Herbs garden summer tasks

Summer is the time of propagation by stem cuttings. Many plants can be propagated by stem cuttings starting with softwood cuttings in late spring to mid summer and continuing with semi-ripe cuttings from late summer to early autumn.

If you are going to grow your own herbs from seeds next year than you will have to collect the seeds of annuals as they ripen. Collect seeds for use or sowing from annuals like: poppies, pot marigolds, nasturtiums, sunflowers, dill and coriander, and from biennials and perennials like: angelica, caraway, sweet cicely, fennel and lovage.

Clean the seeds, remove the husks and store in clearly marked paper envelopes. Never store the seeds in plastic containers as moisture will form and the seeds will rot or start into growth. Sow the seeds you have collected within a year of collection and angelica seeds within a few months as the seeds soon lose their viability.

Weeding and watering
Continue the weeding to prevent any undesirable plants to become established in your beds or borders. If you are growing any herb that selfseed you can allow some of them to selfseed and then to transplant the seedlings later. If necessary you should top up mulches to retain moisture around plants over the hot summer months.
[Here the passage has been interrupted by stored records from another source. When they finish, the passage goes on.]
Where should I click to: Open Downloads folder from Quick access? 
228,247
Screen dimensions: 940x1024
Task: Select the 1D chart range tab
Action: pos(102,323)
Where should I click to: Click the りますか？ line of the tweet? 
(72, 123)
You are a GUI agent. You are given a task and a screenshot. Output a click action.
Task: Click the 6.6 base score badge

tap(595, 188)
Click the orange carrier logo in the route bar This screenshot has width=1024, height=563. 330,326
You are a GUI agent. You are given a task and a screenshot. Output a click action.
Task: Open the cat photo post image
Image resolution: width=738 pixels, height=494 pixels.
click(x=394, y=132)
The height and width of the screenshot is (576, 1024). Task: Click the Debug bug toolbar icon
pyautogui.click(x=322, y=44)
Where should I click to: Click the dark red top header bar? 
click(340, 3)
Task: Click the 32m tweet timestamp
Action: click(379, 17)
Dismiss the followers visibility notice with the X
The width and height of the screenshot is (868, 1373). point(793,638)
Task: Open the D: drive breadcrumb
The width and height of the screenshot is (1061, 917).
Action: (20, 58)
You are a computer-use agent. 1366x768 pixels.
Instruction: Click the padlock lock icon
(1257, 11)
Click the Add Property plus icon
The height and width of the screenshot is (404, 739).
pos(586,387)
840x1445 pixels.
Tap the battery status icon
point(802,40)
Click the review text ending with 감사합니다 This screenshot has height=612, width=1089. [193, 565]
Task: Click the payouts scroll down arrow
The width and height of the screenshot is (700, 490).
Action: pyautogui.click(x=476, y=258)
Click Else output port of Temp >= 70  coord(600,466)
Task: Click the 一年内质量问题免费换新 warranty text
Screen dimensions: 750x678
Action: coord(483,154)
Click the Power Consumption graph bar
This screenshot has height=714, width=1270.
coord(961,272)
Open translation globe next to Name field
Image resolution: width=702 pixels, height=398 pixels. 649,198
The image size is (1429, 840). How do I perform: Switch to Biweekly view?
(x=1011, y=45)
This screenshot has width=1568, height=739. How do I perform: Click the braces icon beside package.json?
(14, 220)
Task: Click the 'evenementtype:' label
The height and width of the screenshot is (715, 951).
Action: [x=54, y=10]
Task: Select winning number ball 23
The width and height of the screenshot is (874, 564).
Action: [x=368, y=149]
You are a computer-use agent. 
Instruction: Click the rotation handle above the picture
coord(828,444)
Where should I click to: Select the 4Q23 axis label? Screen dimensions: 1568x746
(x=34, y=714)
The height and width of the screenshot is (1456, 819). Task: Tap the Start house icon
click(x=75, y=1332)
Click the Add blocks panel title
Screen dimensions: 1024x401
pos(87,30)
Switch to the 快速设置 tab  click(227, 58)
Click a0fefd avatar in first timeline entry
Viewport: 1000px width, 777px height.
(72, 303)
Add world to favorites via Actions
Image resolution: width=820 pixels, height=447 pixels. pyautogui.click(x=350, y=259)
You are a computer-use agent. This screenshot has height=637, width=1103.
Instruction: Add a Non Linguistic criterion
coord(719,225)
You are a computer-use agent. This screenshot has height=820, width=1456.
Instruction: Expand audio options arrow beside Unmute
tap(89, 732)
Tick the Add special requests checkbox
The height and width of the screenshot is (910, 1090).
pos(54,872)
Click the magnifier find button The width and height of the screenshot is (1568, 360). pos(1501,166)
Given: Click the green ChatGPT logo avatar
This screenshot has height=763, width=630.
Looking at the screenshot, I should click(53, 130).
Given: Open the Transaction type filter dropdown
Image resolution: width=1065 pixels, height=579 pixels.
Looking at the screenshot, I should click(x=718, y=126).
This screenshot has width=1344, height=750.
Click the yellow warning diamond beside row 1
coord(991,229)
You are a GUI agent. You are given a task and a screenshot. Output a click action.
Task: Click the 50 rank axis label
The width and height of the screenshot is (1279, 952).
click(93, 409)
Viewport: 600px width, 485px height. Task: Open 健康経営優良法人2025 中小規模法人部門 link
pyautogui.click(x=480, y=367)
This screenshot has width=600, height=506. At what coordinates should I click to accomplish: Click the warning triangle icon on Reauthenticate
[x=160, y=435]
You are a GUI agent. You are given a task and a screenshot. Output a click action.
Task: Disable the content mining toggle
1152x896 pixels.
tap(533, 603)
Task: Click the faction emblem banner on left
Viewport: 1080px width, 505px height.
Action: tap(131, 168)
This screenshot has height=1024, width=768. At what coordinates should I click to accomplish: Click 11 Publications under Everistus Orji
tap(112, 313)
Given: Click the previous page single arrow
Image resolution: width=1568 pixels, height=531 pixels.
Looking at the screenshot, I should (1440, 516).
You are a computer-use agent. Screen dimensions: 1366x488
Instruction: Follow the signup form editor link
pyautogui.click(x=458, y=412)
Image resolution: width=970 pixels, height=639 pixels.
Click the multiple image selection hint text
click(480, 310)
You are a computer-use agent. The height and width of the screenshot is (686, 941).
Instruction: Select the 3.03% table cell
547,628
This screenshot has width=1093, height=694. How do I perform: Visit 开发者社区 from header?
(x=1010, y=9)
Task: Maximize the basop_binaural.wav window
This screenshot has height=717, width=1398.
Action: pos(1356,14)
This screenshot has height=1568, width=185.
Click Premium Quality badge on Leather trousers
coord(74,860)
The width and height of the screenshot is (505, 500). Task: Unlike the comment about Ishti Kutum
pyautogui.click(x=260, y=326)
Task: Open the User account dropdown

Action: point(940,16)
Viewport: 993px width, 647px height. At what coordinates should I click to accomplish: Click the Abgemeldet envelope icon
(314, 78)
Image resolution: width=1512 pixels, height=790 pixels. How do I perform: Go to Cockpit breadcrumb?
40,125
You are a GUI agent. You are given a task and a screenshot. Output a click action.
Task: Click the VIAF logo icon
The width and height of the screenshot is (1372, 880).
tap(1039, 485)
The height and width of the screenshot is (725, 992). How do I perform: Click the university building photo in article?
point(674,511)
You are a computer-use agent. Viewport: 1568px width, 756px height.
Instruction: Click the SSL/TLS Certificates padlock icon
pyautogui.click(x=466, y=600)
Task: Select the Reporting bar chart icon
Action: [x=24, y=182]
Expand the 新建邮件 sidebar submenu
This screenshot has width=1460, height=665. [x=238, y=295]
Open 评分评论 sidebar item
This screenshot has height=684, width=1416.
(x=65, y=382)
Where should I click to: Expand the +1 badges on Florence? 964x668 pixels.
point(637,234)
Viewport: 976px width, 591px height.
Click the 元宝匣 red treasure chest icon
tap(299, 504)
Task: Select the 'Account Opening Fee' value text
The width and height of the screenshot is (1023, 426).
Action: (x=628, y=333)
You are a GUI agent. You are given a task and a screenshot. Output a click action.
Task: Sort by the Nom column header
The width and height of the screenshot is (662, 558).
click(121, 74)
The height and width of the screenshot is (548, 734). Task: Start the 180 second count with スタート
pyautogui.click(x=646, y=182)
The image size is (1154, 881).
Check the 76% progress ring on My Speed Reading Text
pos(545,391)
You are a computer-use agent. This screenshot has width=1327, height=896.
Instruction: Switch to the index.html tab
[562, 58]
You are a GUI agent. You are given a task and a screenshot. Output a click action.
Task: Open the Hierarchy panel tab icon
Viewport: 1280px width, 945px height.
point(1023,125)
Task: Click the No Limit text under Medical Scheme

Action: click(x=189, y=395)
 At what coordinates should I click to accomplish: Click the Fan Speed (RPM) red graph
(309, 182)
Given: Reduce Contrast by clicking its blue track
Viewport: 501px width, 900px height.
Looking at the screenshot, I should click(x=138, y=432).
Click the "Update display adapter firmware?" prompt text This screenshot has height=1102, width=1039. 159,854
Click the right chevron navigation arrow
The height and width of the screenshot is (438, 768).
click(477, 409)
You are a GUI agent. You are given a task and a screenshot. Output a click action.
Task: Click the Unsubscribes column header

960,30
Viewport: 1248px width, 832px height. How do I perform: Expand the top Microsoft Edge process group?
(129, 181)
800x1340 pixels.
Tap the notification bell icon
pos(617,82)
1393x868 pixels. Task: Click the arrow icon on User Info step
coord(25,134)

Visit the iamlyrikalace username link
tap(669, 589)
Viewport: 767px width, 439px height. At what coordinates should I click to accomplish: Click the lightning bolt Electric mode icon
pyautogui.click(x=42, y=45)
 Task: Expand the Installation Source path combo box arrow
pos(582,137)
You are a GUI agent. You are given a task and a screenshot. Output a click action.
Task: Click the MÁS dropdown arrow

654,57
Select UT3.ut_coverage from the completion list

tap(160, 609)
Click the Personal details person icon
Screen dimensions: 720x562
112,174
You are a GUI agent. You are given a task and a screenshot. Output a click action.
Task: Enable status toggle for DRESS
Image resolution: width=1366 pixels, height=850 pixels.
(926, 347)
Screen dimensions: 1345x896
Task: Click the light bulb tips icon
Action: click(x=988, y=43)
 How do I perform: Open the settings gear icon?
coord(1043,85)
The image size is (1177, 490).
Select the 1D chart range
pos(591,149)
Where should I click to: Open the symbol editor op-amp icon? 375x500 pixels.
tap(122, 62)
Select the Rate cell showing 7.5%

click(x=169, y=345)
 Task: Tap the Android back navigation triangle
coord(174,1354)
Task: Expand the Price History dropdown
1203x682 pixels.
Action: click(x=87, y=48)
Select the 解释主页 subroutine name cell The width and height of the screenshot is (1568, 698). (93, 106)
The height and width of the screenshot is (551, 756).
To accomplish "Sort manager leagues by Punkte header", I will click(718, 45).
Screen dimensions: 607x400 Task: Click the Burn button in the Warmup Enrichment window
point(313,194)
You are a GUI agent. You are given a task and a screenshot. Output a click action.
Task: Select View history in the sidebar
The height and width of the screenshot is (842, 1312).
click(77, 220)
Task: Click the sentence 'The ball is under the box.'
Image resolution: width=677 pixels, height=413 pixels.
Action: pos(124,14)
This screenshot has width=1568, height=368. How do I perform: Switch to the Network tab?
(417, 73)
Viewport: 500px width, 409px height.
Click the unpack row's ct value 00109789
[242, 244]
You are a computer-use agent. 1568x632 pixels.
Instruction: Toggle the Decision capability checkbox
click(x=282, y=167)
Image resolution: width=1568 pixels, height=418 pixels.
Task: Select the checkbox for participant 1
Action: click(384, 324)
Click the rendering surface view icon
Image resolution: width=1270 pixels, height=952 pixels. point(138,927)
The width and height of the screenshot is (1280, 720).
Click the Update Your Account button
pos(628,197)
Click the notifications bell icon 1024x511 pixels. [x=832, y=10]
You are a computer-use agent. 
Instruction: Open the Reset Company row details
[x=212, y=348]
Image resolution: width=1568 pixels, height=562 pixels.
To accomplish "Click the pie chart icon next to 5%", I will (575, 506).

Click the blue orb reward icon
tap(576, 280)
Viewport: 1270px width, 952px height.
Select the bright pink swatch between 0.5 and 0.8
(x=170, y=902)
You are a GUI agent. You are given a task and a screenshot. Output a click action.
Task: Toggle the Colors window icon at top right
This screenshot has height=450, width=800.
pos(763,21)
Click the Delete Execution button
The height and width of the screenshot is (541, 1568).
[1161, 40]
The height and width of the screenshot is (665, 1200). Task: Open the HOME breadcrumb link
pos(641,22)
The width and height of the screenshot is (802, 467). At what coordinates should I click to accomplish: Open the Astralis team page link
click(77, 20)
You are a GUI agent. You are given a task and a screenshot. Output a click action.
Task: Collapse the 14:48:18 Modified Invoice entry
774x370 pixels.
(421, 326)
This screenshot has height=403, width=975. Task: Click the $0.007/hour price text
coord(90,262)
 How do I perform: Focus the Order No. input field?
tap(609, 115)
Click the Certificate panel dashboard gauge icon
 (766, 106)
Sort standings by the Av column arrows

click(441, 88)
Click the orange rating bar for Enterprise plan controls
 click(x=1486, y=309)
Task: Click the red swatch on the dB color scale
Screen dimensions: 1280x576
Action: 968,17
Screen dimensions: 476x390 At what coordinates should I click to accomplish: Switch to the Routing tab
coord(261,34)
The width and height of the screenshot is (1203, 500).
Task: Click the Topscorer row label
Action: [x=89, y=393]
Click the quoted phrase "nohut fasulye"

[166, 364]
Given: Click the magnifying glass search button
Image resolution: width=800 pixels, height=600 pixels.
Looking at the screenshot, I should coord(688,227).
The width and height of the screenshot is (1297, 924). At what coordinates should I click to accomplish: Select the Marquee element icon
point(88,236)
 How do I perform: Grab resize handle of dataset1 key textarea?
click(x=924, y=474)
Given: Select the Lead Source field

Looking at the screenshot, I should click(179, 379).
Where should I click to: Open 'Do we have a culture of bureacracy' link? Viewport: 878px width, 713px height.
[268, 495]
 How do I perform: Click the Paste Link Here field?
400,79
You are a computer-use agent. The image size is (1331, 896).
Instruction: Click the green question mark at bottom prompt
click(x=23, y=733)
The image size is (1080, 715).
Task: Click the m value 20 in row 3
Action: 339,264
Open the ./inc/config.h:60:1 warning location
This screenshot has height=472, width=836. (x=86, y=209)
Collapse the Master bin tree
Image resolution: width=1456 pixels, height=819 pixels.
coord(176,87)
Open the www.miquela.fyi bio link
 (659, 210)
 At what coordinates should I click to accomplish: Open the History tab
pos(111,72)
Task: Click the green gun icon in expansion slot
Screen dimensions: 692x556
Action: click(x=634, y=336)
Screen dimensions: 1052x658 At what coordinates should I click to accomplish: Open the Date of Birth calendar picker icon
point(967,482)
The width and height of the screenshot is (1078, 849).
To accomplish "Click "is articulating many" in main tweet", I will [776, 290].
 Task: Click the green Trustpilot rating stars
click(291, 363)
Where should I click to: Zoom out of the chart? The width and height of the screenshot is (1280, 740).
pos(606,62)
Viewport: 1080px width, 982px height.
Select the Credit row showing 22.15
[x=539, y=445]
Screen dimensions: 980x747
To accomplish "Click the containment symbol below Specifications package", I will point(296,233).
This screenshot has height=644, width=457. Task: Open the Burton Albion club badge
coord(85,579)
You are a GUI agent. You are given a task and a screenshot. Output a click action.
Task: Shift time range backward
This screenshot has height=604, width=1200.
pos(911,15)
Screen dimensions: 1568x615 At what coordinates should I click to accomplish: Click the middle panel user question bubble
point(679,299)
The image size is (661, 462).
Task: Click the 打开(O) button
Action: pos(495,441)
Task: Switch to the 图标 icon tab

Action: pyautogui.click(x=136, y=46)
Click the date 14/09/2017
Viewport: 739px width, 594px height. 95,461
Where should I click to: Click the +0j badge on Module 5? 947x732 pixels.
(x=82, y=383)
Water well newly-planted herbs and any moisture-loving ones that may be suffering from drought. Do not forget to water containers daily, preferably early in the morning, as the restricted quantity of soil dries fast in hot summer days.

Harvesting and pruning
Summer is the time to make maximum use of fresh-cut herbs in the kitchen and to harvest leaves for drying for winter use. Collect the leaves for winter use before the plants have come into flower. For a second crop on leafy herbs such as lovage and mint you should cut them down to the ground level in early to mid summer, before they start to seed.

Cut back chive flowers and stems for new leafy growth and deadhead roses and annuals to encourage new blooms. Cut aromatic foliage and flowers for drying to make pot-pourri.

For plants with variegated leaves like variegated lemon balm you should cut any reverted stems to prevent the whole plant from reverting, as the reverted stem are stronger than the variegated ones.

Trim fast-growing herbal hedges like wall germander and cotton lavender as often as necessary to keep them in shape during the growing season.